Les croisés attaquèrent violemment et un jour ils donnèrent l’assaut sur une partie la ville qu’ils prirent presque par la force des armes. Les habitants et l’armée régulière se rassemblèrent de ce côté et la bataille fit rage violemment. Ce fut un moment crucial pour les deux côtés. Les Musulmans se montrèrent capables et luttèrent pour se protéger, leurs familles et leurs propriétés. Ils repoussèrent les croisés à l’extérieur de la ville où la bataille se poursuivit nuit et jour. Le moral des Musulmans monta quand ils les expulsèrent de la ville. Ils étaient convaincus qu’ils vaincraient et ils tuèrent beaucoup d’entre eux. Sur ce, les croisés partirent déçus et Allah Exalté sauva les Musulmans de leur mal. Ils allèrent à Harim et l’assiégèrent après être resté quatre jours à Hama. Après le départ des croisés de Hama, son souverain Shihab ad-Din al-Harimi mourut et il avait un fils, un très beau jeune, qui mourut trois jours avant lui.

 

 

 

 

De l’assassinat de Koumoushtakin et du siège de Harim par les croisés

 



[1] Capituler sur des conditions, sous des conditions, selon certaine condition, à des conditions etc…J’utilisais jusqu’à présent et avant de corriger : Capituler sur des conditions. Je Google donc cette phrase et toutes les autres phrases pour trouver et bien que pas l’une d’entre ne se dit excepté en très vieux français et que j’utiliserais donc : « capituler sous (des) conditions ». Ensuite j’ai compris pourquoi car ce qui est généralement employé après capituler est « sans » condition et capituler veux dire se rendre sans condition, ce qui est un illogisme ! 

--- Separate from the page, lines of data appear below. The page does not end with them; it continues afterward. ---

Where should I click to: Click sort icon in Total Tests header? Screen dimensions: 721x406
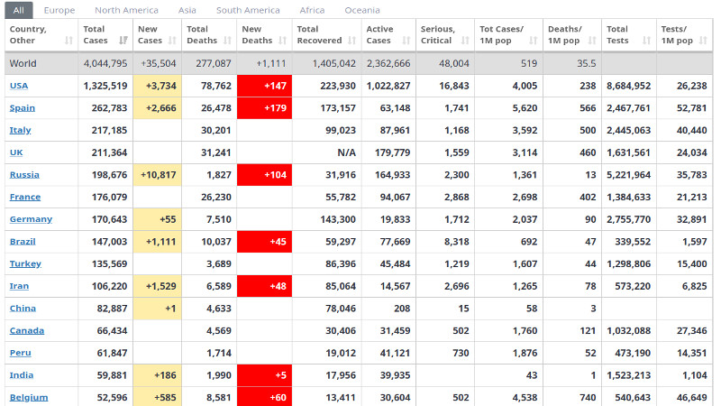click(x=646, y=41)
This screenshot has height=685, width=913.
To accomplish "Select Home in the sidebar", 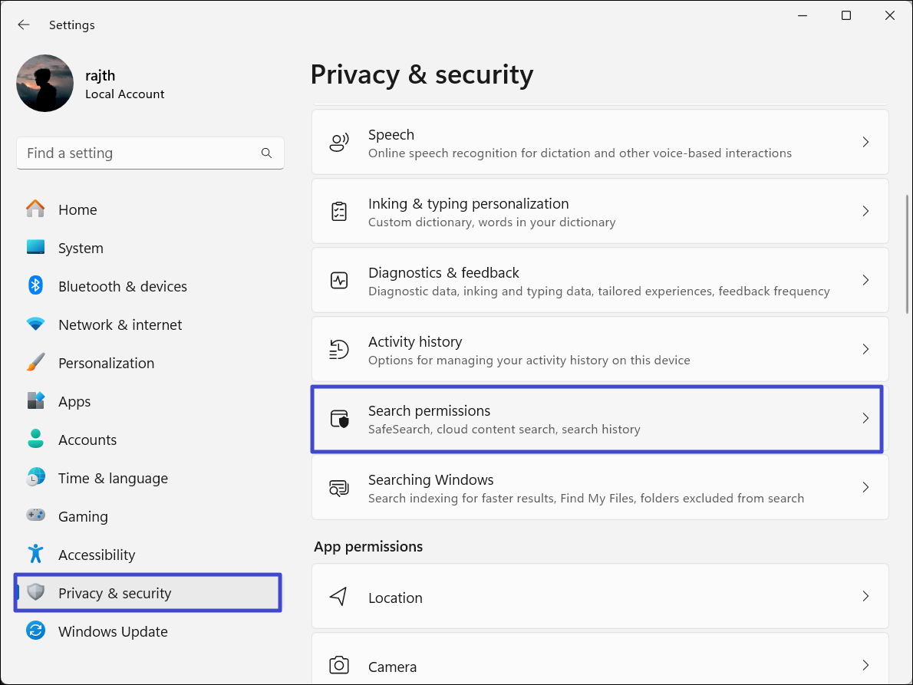I will click(77, 209).
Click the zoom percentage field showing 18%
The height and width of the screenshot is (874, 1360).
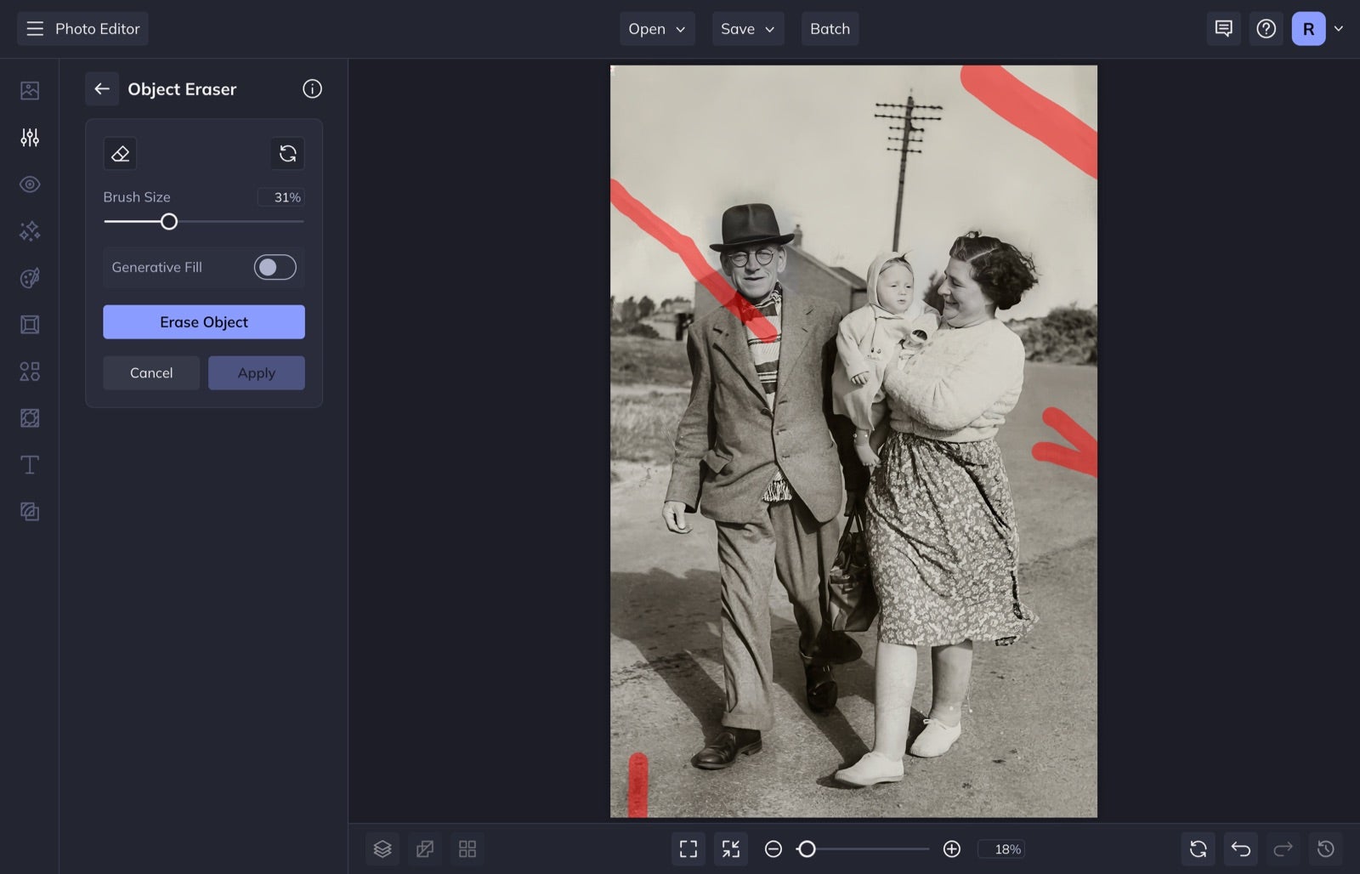[1004, 848]
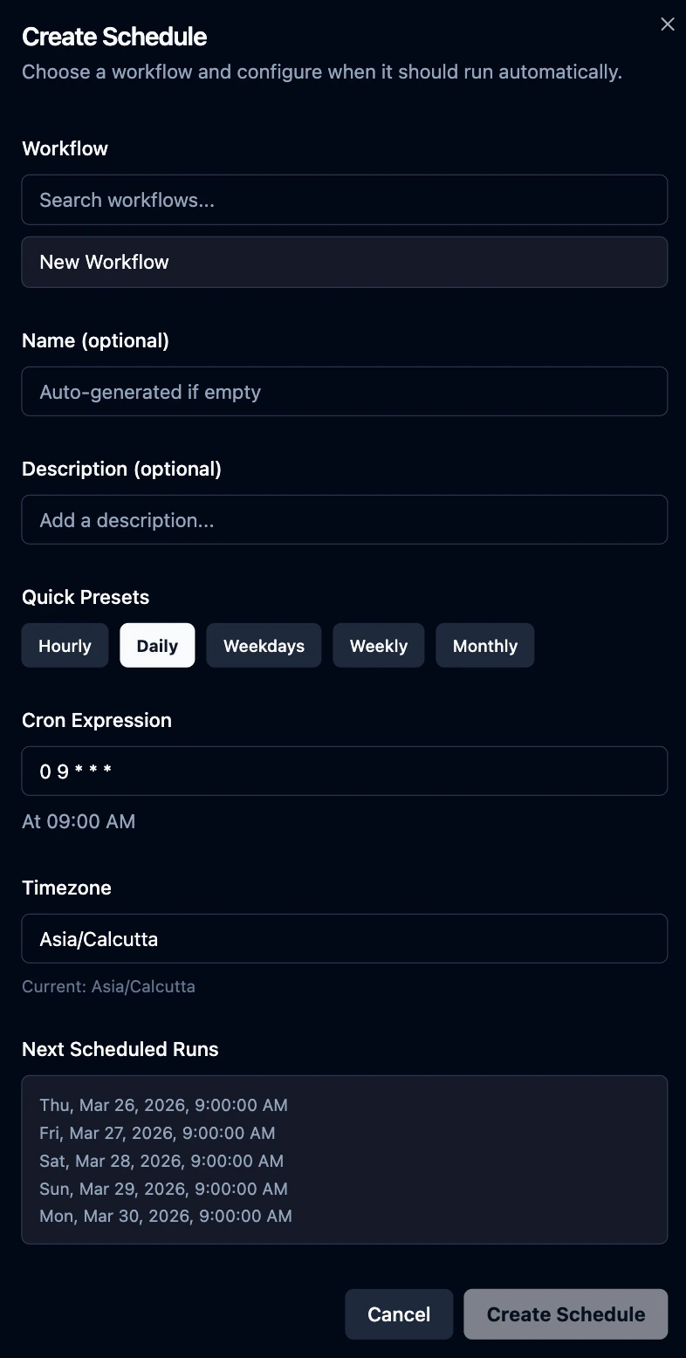Open the Timezone selector

click(x=344, y=938)
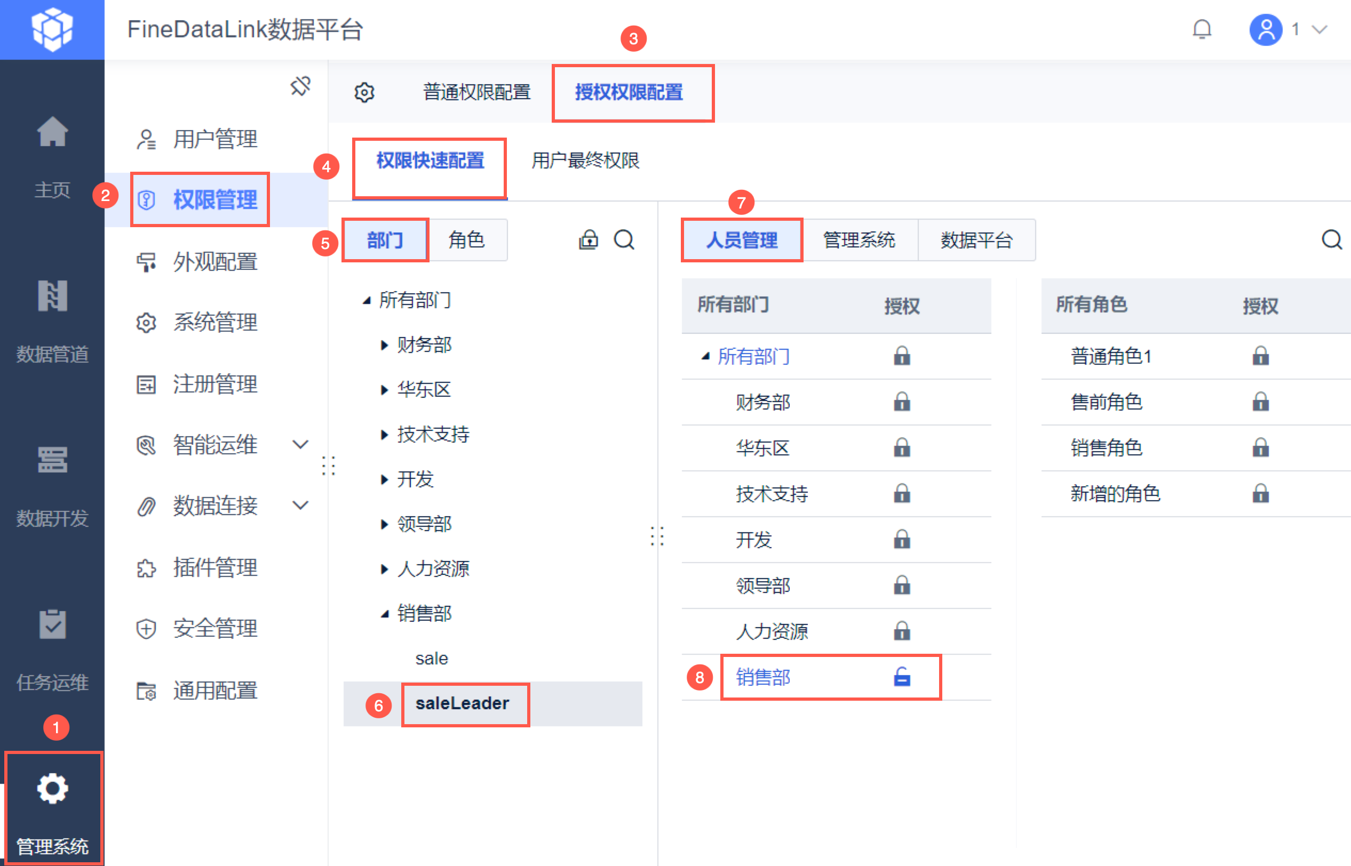The image size is (1351, 866).
Task: Expand the 智能运维 menu chevron
Action: pyautogui.click(x=300, y=445)
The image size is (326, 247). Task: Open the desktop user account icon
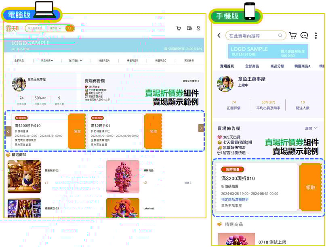pyautogui.click(x=198, y=28)
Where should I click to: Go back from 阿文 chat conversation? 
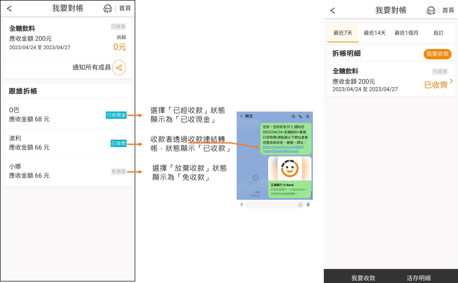241,116
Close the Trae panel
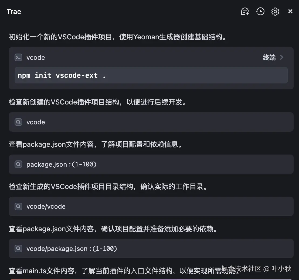 click(290, 11)
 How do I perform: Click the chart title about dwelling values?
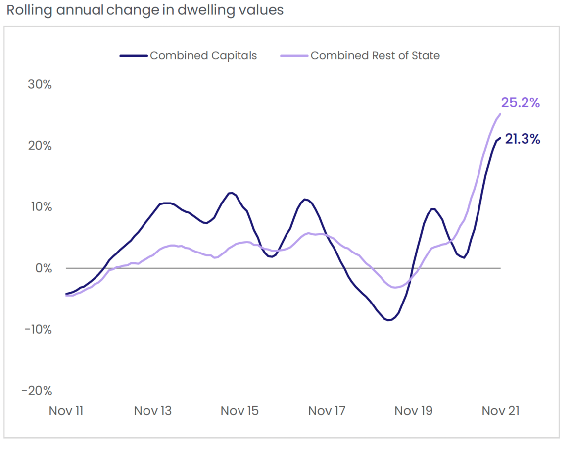(145, 11)
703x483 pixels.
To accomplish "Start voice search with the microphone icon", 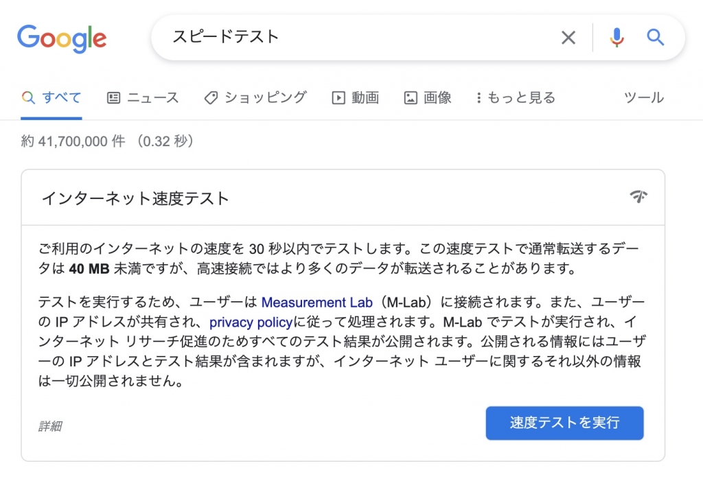I will pyautogui.click(x=616, y=38).
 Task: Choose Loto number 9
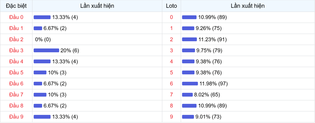(171, 117)
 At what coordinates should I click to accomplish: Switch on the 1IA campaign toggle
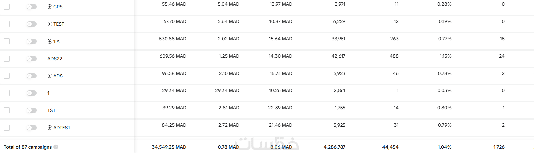pyautogui.click(x=32, y=41)
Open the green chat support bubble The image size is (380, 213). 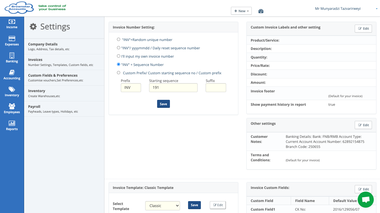(x=365, y=200)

[2] Si vous vous demandez pourquoi l’auteur mentionne souvent cette phrase c’est parce qu’entre l’évènement actuel et le précédant, il a mentionné une quantité d’autre évènements que je n’ai pas traduit puisqu’ils n’entrent pas dans le conteste des croisades tandis que dans cette traduction, les évènements relatifs aux croisades se succèdent les uns après les autres.

[3] Cette citadelle deviendra par la suite le nouveau siège du califat après la chute de Baghdad et des sultans d’Egypte comme nous le verront par la suite.

[4] Vers de poésie.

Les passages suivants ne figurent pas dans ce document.